Board President Robert Collins, supervisor for District 5, agreed. He wanted to give leeway to people who are buying from convenience stores later in the evening. Supervisors did not discuss penalties, such as a fine, or requirements, such as carrying identification of employment.
The governor’s shelter-in-place order allows groups of no more than 10 to assemble. It restricts all but “essential” services and businesses from staying open, closes parks and allows travel for groceries, medicine and medical treatment.
Randle also observed that the number of COVID-19 infections are expected to rise soon. “I am being told we haven’t reached the peak yet,” he said. “We can enforce shelter-in-place and try to slow this virus down.”
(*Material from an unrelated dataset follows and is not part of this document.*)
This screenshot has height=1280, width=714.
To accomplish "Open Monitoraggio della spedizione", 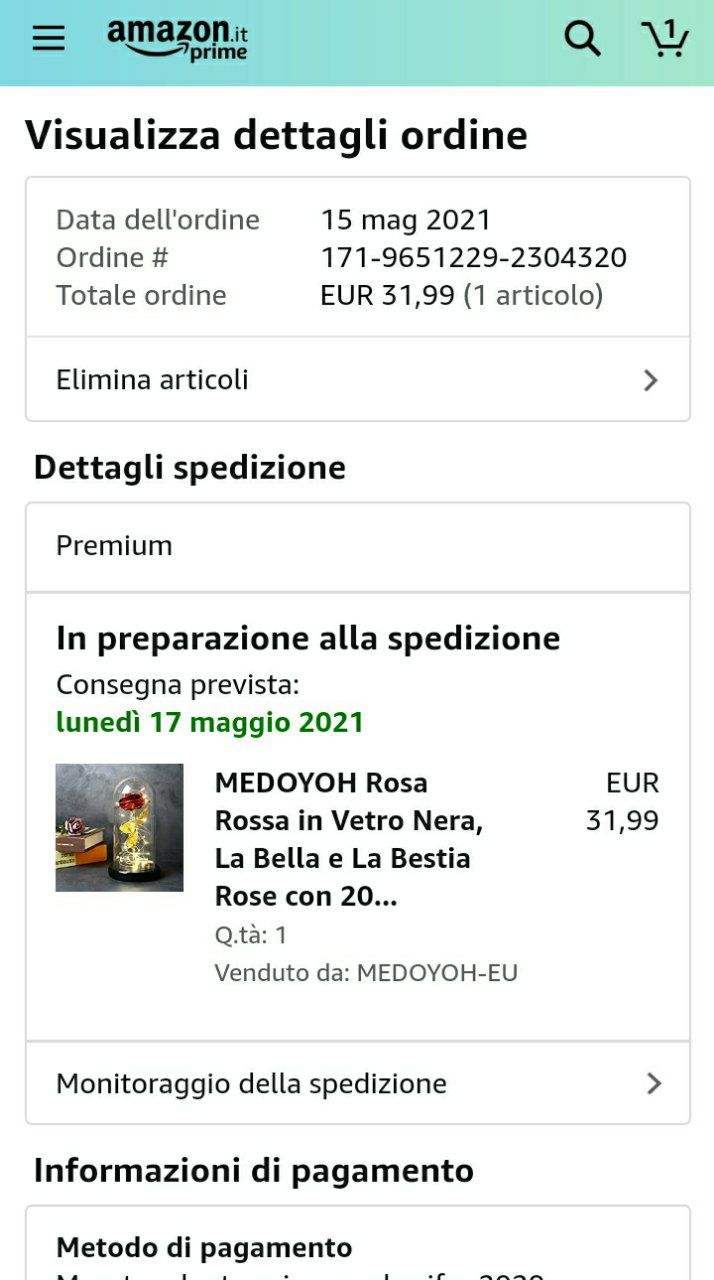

In a related decision, the board voted to require visitors to make appointments before visiting courthouse offices, including those of the chancery clerk, circuit clerk, tax assessor and tax collector. The public also may access the offices online or on the telephone. “It’s what the department heads wanted,” said Joyce Chiles, board attorney.
On March 23, the board closed the courthouse for a week because an employee, who was quarantined at home, had tested positive for COVID-19.
Supervisors, at the request of District 2’s Reginald Moore, also discussed how they can meet online while continuing to keep them open to the public. District 4 Supervisor Eric Mitchell, a computer technician, reported that using the ZOOM app or website will require those participating in the meeting to sign in with an email address. Collins insisted that online meetings must offer better access to the public.
Mitchell said he believes members of the public can watch without submitting email addresses, although their participation in the meeting would not be allowed. Those who are participating would need to use a meeting ID number.
At Monday’s meeting in the Board of Supervisors’ room in the courthouse, the group was restricted to 10 or fewer. Moore wore a mask through most of the meeting.
He and Brown sat apart from others. District 1 Supervisor Sam Abraham was not present.